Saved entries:
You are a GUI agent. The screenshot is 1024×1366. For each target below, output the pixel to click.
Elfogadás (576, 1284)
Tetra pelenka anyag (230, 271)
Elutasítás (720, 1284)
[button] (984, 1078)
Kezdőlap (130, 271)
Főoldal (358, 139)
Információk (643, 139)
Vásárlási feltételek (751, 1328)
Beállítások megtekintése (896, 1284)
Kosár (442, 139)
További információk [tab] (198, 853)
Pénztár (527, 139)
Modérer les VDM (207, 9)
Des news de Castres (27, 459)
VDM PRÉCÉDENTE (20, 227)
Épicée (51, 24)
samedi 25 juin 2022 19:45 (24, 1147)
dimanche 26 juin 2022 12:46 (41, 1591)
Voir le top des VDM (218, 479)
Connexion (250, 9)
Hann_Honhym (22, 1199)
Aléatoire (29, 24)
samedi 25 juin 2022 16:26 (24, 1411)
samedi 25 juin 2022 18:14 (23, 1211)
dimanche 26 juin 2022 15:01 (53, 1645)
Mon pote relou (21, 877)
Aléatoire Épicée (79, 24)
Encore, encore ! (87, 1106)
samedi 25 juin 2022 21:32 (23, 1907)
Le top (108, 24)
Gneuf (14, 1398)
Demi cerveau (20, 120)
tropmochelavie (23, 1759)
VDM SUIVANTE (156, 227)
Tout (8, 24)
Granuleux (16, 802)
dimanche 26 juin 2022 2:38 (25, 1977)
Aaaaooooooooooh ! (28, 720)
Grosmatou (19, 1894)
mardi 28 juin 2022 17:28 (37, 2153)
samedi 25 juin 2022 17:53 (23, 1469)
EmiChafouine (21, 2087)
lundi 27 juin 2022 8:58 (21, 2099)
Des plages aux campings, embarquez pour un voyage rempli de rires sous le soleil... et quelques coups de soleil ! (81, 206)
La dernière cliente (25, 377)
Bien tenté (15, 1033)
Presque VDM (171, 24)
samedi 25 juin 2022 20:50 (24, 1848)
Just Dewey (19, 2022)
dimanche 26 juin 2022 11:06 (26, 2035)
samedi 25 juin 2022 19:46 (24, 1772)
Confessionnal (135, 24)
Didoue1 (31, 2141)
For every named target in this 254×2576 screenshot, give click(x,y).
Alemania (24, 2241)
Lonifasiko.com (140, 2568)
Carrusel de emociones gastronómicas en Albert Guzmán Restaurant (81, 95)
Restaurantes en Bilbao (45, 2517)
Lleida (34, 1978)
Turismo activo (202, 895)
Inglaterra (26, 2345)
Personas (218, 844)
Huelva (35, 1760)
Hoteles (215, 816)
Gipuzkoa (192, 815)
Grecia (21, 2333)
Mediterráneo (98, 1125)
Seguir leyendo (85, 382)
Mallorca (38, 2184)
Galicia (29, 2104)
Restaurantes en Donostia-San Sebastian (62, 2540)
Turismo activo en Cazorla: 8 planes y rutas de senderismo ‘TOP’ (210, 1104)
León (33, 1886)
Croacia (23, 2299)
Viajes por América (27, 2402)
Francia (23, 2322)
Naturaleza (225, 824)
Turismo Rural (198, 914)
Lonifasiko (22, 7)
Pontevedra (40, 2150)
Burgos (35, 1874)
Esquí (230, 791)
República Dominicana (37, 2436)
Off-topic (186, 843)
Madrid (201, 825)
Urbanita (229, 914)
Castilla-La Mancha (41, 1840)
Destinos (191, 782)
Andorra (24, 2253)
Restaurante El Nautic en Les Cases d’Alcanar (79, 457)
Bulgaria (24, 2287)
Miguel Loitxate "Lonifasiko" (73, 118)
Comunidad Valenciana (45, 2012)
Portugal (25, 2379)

▸ **Aim of the task**
List every line above that holds the word "Lonifasiko".

▸ **Response to the task**
Lonifasiko.com (140, 2568)
Lonifasiko (22, 7)
Miguel Loitxate "Lonifasiko" (73, 118)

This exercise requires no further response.